BREAKS, Va. — Access Fund, the national advocacy organization that protects America’s climbing, is excited to announce that Breaks Interstate Park, which sits across the southwest Virginia/southeast Kentucky line, is now officially open to rock climbing. One of only a few interstate parks in the country, Breaks is a unique bi-state park encompassing 4,600 acres of rugged, mountainous terrain.
Know to locals as “Breaks,” the area has a history of climbing going back at least three decades, however climbing has never been officially allowed or sanctioned by a park management plan. The canyon is lined with miles of orange and grey sandstone walls similar to those of nearby Obed Wild and Scenic River in Tennessee and the New River Gorge in West Virginia. Breaks already contains approximately 75 established climbing routes, with potential for hundreds more.
“Breaks is a truly fantastic and extensive sandstone climbing resource. Having the park officially opened to climbing is great news for climbers as well as the nearby communities who will benefit from increased tourism,” says Access Fund Southeast Regional Director Zachary Lesch-Huie.
Breaks Interstate Park began to formally consider rock climbing in 2013 during a master planning process. Local climber Kylie Schmidt was instrumental in bringing the park’s climbing opportunities to the attention of the park manager and commission. “I realized that Breaks, my home area, had great climbing potential, so I reached out and started talking with the park,” says Schmidt.

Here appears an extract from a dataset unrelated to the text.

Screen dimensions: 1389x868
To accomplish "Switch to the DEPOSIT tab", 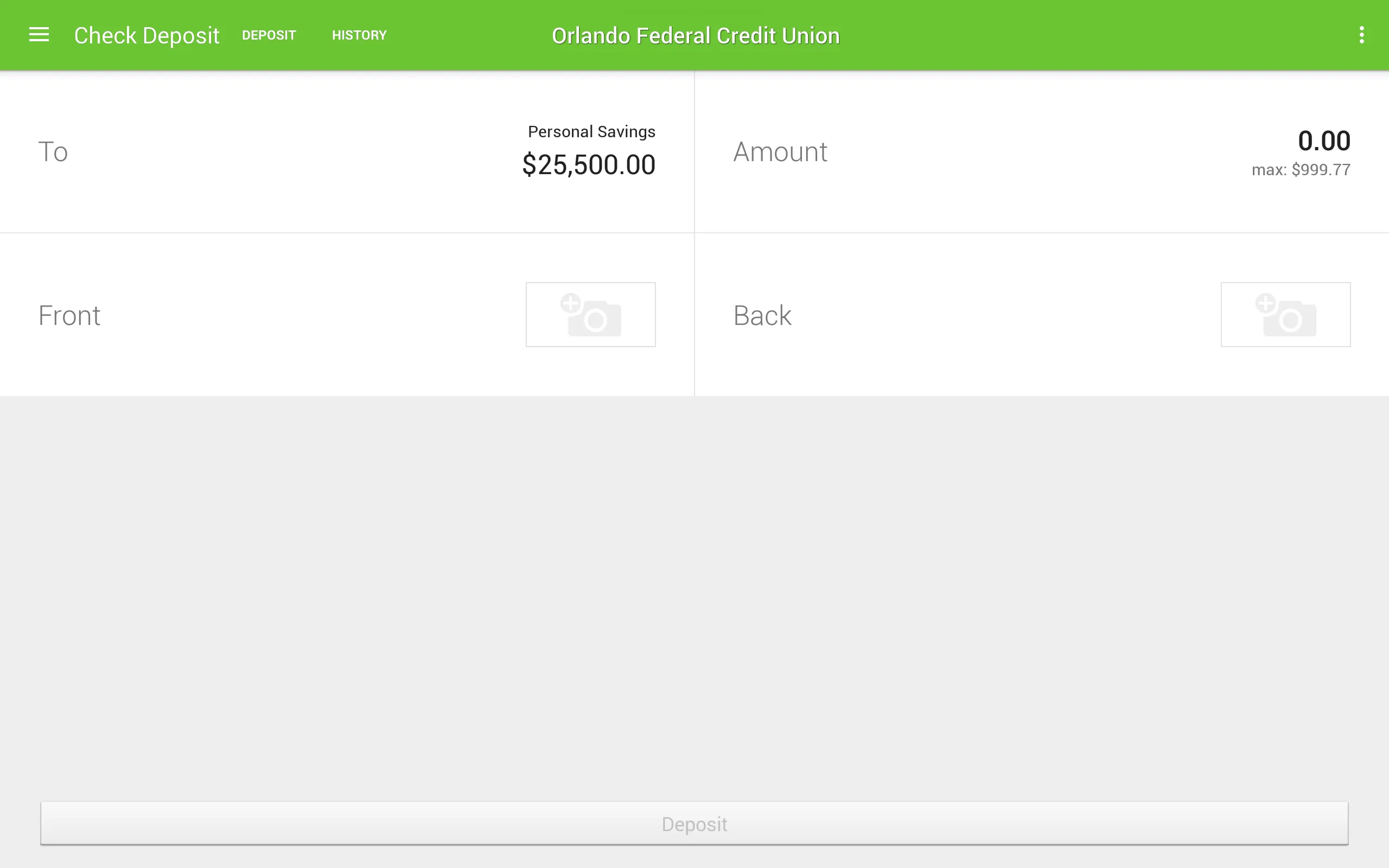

Joining Kylie’s efforts, Access Fund partnered with Southwest Virginia Climbers Coalition (SVCC) and community stakeholders to advocate for climbing access and help the park with climbing management strategies. The park put a draft master plan out for comment, and public input was overwhelmingly supportive of rock climbing at Breaks. In early 2015, the commission approved climbing as a part of the park’s new 30-year master plan. Soon after, Access Fund submitted a draft climbing management plan, based on input from the park, climbers, and other stakeholders. A newly formed Climbing Advisory Group finalized this plan and park climbing policies in April of this year.
“We applaud the park’s outstanding commitment to collaboration and planning,” says Lesch-Huie. “We’ve struck a great balance between climbing access and resource protection, and this has been one of the most successful land manager-climber partnerships I’ve been a part of.”
Alongside exceptional recreation opportunities, the park is home to important plant and wildlife resources, including some rare species of national or state significance. The cliff environments are home to rare plant communities, as well as one of Virginia’s most important peregrine falcon breeding grounds. The park, climbers, and natural resource specialists worked together to create management policies that will protect sensitive natural resources, while still allowing climbing access. The park’s final climbing plan restricts access to certain cliff areas in order to protect specific habitats and areas of concern. Following the example of other state and national parks around the country, a seasonal cliff closure area was also put in place around the park’s known peregrine falcon nest site.
“Breaks is home to critically important plants and wildlife. We took a very careful, balanced approach to natural resource protection and climbing access,” says Austin Bradley, Park Superintendent. “And we are very excited to welcome rock climbers and add climbing to our park’s many outstanding recreational opportunities.”
Interested in climbing at Breaks? Climbers are required to stop by the visitor center or lodge to get a free climbing permit. Climbing is only open in approved areas of the park, not park-wide. Climbing route information is available at www.mountainproject.com.